Some companies, especially newer ones, often have cash flow tied up in employees, renting office spaces and other purchased equipment, and find that asset finance is the best way to free up that cash for other mandatory purchases.

For example, on an individual scale, you might decide to finance your car instead of buying it outright. Even if you had that money in savings, you may find that you don’t want to outlay £15,000 all at once on a purchase - just in case you may need that capital later - and, instead, many consumers decide to finance their cars instead.

However, on a business level, companies do something similar where they pay a charge to use an asset for a period of time, but - unlike when you purchase a car and you own it at the end of the agreement - businesses do not always choose to own their asset at the end of the contract. So, this practice is most likely more popular than we realise and one in two listed companies rely heavily on leasing as part of their business model. So, what is the changing face of business assets, especially as we approach 2020?


Finance, Operating Leases and Hire Purchase

Before we get into the ins and outs, the two main types of lease are finance leases and operating leases.

In finance leases, all of the rights and obligations of ownership such as maintenance and insurance are transferred to the lessee (the company leasing the asset), and over the life of the agreement, the lessee will have paid at least 100% of the fair value (market value) of that particular asset.

Often companies own this asset at the end of the lease. This type of lease works best for companies who’d benefit from owning the asset at the end of the term, but could not afford the upfront purchase cost. It doesn’t work for equipment that will go out of date rapidly.
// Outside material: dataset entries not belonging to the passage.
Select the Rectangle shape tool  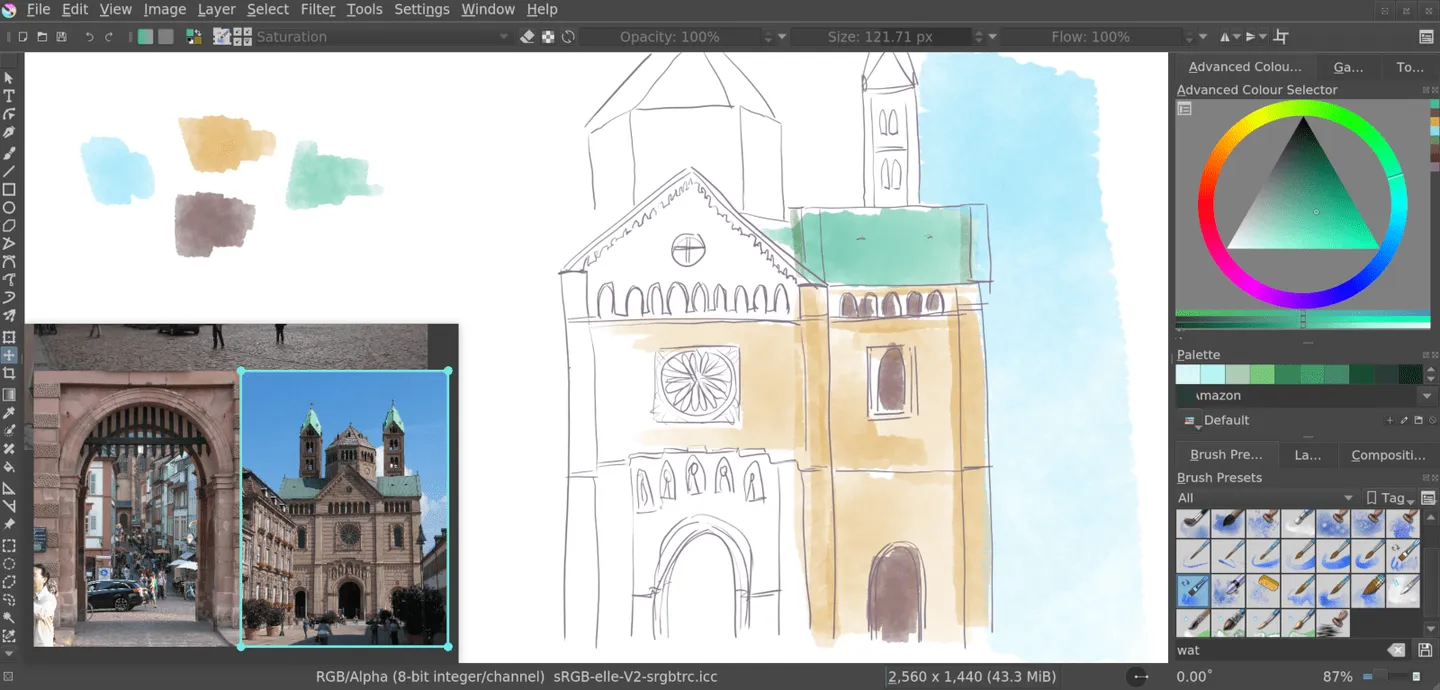coord(9,189)
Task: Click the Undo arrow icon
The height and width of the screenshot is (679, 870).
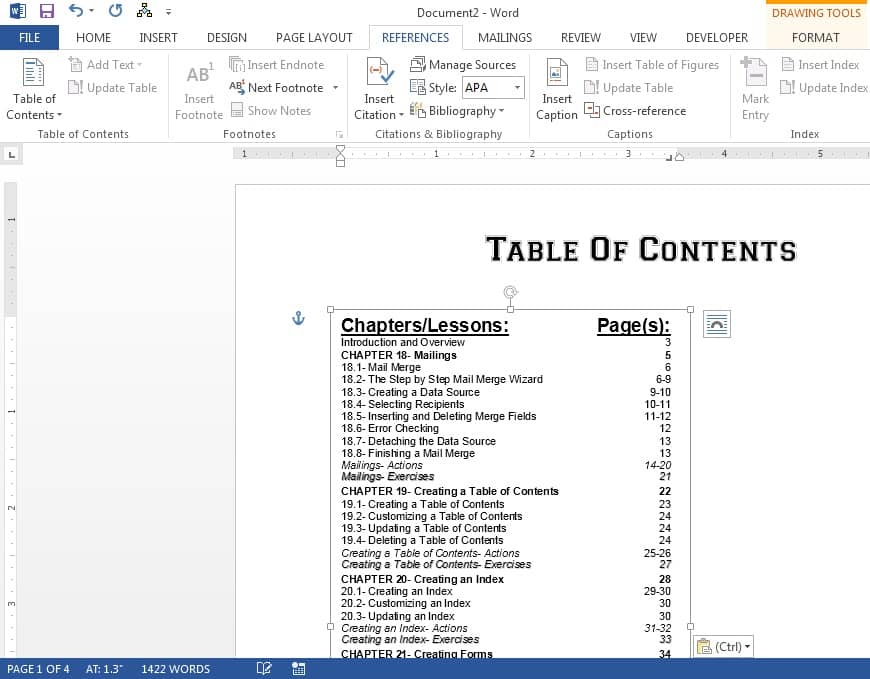Action: point(76,11)
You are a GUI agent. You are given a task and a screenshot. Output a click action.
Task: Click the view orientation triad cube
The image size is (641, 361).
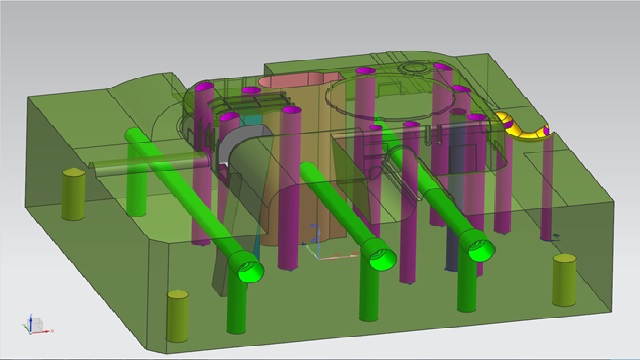point(36,325)
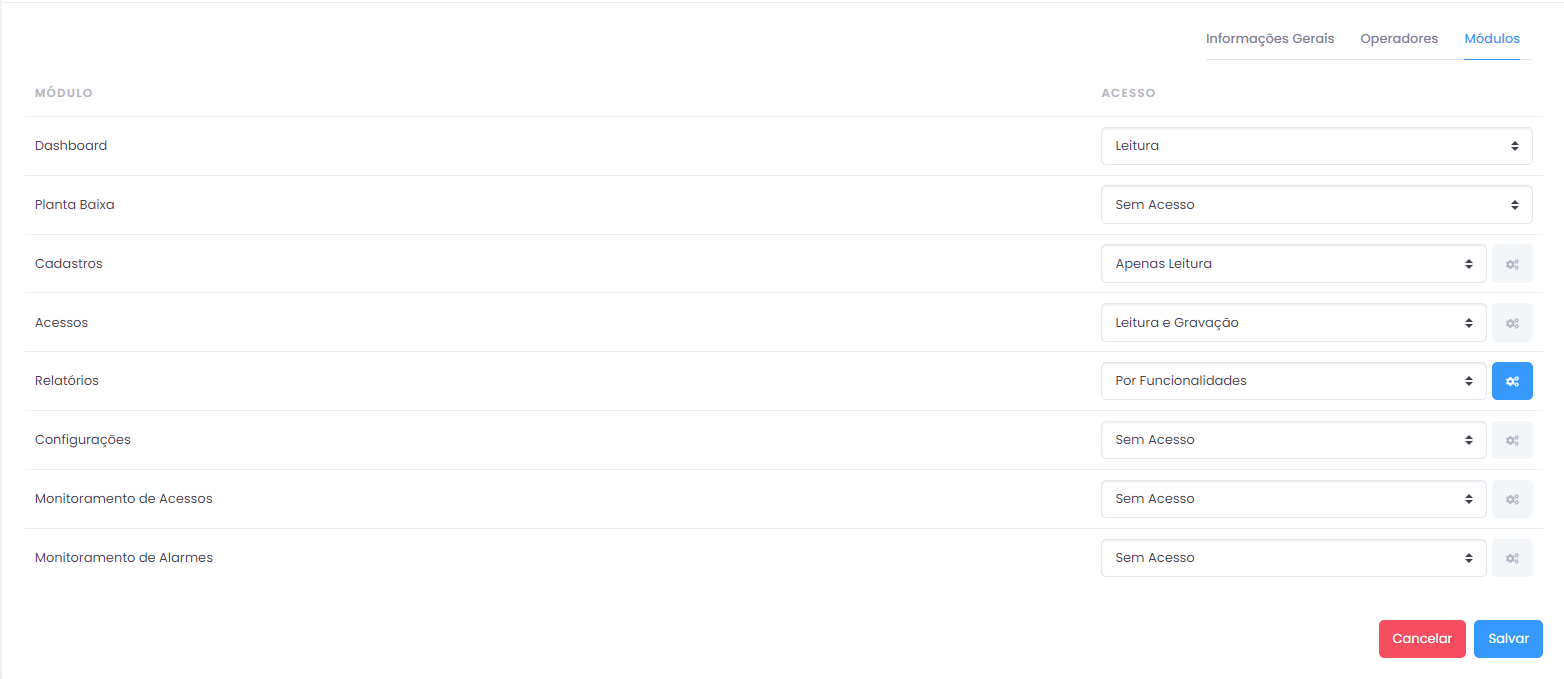
Task: Click the red Cancelar button
Action: click(1422, 639)
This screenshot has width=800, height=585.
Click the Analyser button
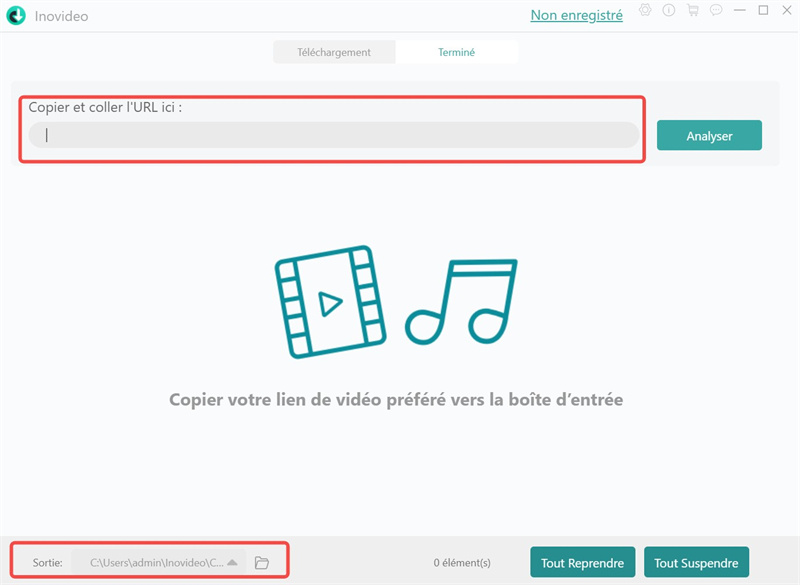click(709, 135)
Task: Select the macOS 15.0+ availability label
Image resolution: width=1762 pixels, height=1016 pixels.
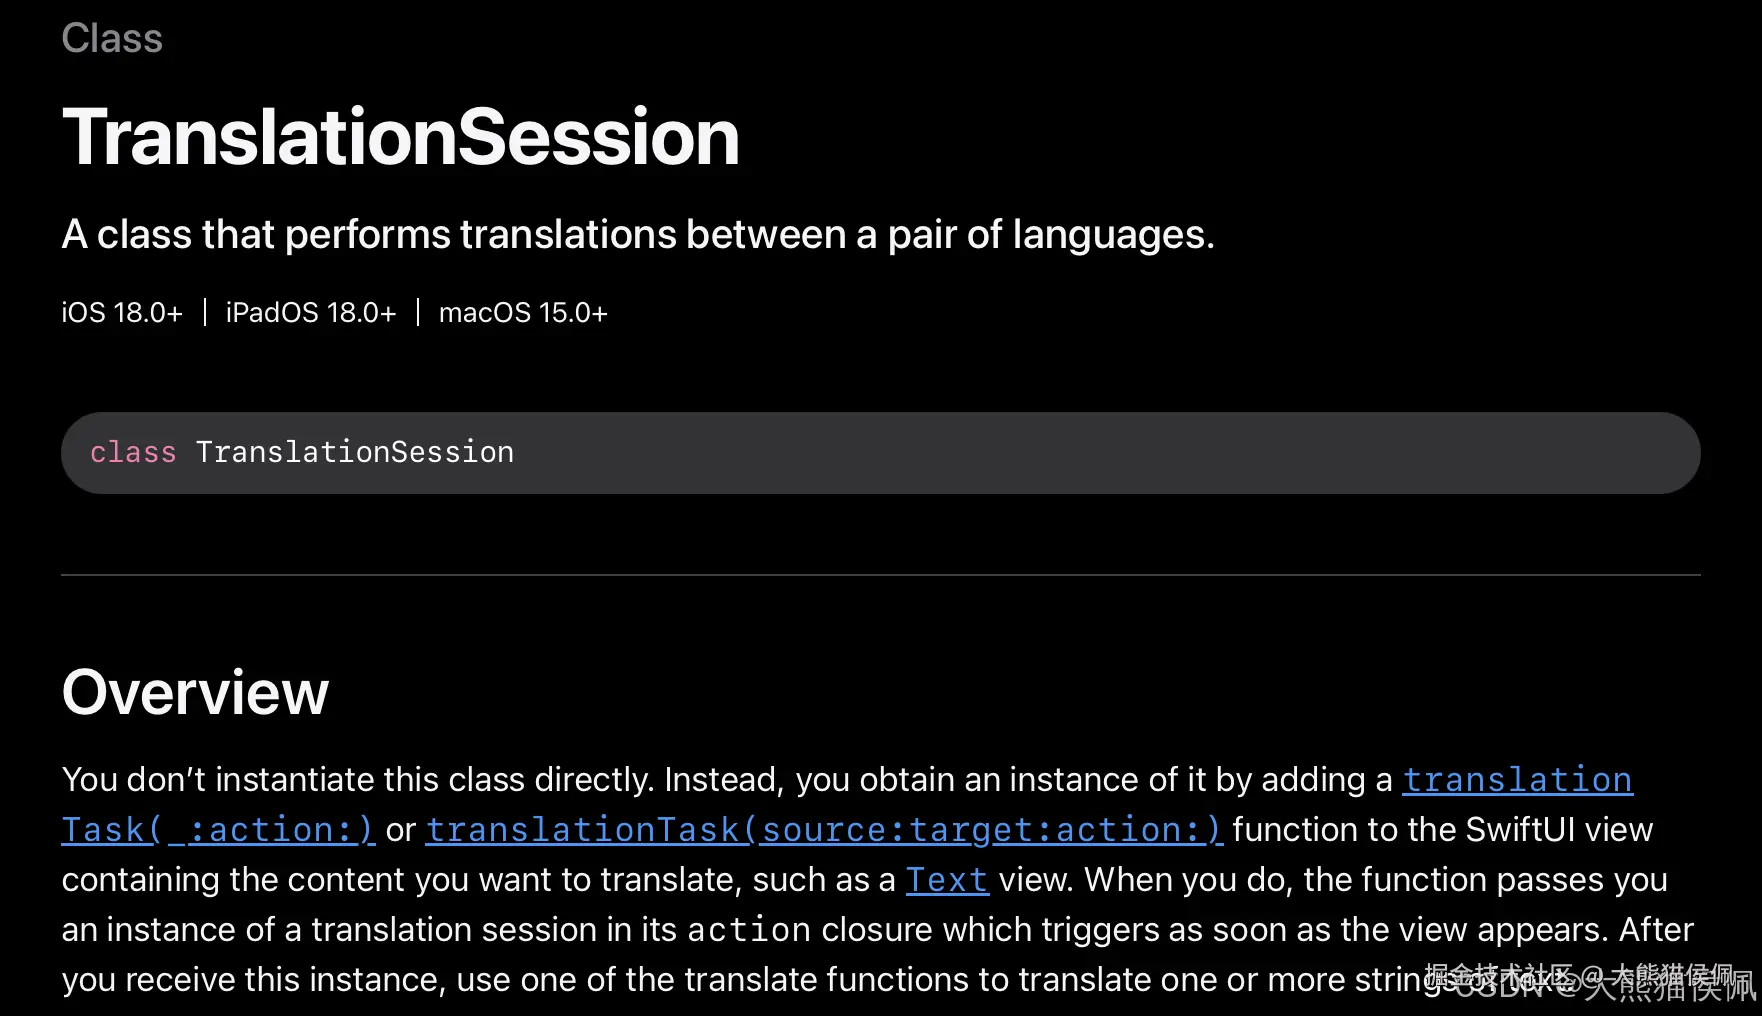Action: 523,313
Operating leases, where traditionally less than 90% of the fair value of the asset is paid over the initial committed term of the lease, work best for those companies who do not want or need the equipment for the working life of the asset. At the end of the contract, the leasing company will take back the asset and may be responsible for the maintenance and is definitely responsible for disposal at end of life. Again, historically a company has been able to expense the outlay on an operating lease.

Once it’s off that company’s books then it’s not their responsibility. This type of lease works well for companies that need equipment to be replaced routinely such as company cars, computers, high-tech equipment, and so forth.

Historically, there has been the added benefit of operating leases not being shown on balance sheet. But this will change when IFRS 16 is implemented in 2019.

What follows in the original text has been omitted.